Likewise, the ringing in his ears prevented him from hearing faint sounds that might have warned him of what Grace or the two men were up to. His heart pounded furiously as he realized that he'd landed in a trough that one of the gunmen had made when the assault team had hidden among the rubble. To his left were similar troughs where wreckage had been removed. He crawled through them, over rubble, following the length of the collapsed stone wall. Trying to make as little noise as possible, he searched for a gap in the stones, a place through which he could study the ruins of the barn and perhaps get a better view of the vehicles to his right.

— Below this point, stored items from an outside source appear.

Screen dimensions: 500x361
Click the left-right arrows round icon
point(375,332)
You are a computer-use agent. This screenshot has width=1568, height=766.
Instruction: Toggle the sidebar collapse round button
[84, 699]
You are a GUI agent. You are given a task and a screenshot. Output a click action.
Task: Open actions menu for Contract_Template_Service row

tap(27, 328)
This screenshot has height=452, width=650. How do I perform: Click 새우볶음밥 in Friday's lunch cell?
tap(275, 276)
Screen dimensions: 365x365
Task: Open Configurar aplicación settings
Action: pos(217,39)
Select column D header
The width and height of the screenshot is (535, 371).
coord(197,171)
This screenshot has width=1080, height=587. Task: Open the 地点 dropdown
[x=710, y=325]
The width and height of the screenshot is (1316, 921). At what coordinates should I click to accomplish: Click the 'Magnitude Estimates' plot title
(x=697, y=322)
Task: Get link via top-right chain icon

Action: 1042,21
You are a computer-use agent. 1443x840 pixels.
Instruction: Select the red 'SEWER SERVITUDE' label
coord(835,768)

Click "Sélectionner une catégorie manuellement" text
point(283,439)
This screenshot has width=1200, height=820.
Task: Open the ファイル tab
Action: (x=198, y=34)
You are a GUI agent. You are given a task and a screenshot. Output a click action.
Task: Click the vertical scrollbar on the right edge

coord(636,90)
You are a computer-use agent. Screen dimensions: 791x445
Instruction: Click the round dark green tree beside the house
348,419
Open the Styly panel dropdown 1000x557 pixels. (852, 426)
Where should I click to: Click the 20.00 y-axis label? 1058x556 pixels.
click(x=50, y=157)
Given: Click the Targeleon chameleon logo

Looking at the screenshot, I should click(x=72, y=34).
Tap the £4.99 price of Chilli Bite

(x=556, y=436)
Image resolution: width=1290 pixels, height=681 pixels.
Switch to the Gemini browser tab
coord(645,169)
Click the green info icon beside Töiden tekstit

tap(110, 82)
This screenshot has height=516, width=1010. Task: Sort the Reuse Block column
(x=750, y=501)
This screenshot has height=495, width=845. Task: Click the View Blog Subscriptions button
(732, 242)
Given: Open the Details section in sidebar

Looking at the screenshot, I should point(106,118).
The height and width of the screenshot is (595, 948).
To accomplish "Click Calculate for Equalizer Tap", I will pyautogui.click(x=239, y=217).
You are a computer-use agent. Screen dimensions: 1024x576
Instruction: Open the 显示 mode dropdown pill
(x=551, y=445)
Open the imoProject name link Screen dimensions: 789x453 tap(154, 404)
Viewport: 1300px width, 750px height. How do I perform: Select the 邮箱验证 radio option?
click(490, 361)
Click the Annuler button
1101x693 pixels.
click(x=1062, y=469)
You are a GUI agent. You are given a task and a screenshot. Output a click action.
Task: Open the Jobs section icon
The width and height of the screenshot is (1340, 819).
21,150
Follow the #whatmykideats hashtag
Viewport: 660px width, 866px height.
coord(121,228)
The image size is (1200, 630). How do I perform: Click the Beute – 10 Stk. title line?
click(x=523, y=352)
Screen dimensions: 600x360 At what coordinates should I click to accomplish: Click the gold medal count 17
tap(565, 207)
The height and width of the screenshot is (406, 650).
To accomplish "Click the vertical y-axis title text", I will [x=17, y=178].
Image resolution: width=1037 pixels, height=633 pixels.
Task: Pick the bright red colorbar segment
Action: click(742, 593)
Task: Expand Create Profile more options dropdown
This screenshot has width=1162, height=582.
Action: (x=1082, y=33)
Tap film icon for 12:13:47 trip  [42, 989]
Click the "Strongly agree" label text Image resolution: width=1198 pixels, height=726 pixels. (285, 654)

He examined the MP- 5 in his hands. Its magazine was capable of holding thirty rounds of 9-mm ammunition. He tried to judge how many rounds he had remaining. He'd fired three bursts. He'd been trained to release approximately four rounds per burst. But perhaps he'd fired more. Assuming he'd shot sixteen rounds, that left fourteen in the magazine-if it had been fully loaded-and one in the firing chamber, if the gunman had inserted a round there before attaching the magazine.
Be conservative, he thought. Assume you've got only twelve rounds.
He flicked the selection lever from automatic to the single-fire position. He extended the butt from a slot in the MP-5's frame, trying to make it aim like a rifle. When he raised himself to peer through the gap in the stones, he saw movement in the barn's rubble, to the right and left of the closed door. But before he could shoot, bullets struck the stones near his head, forcing him down. His forehead stung. Liquid trickled from it. When he touched his brow, his finger came away with blood from where a chunk flying off the stones had grazed him.
He picked up a charred piece of board and tossed it underhand toward where he'd first landed behind the wall. He hoped that the clatter would make the gunmen think that he'd returned to that position. Peering quickly through the gap he'd just used, he saw the man on the right raise his head from cover, aiming toward where he'd thrown the board.
Cavanaugh fired, hitting the man's shoulder, knocking him down. Immediately, he ducked below the gap as a volley from over there blasted the area through which he'd been peering. More chunks of stones flew, dust rising. He felt little elation that he'd hit one of the men. The wound hadn't been center of mass. It wouldn't have been incapacitating. The man was still a threat.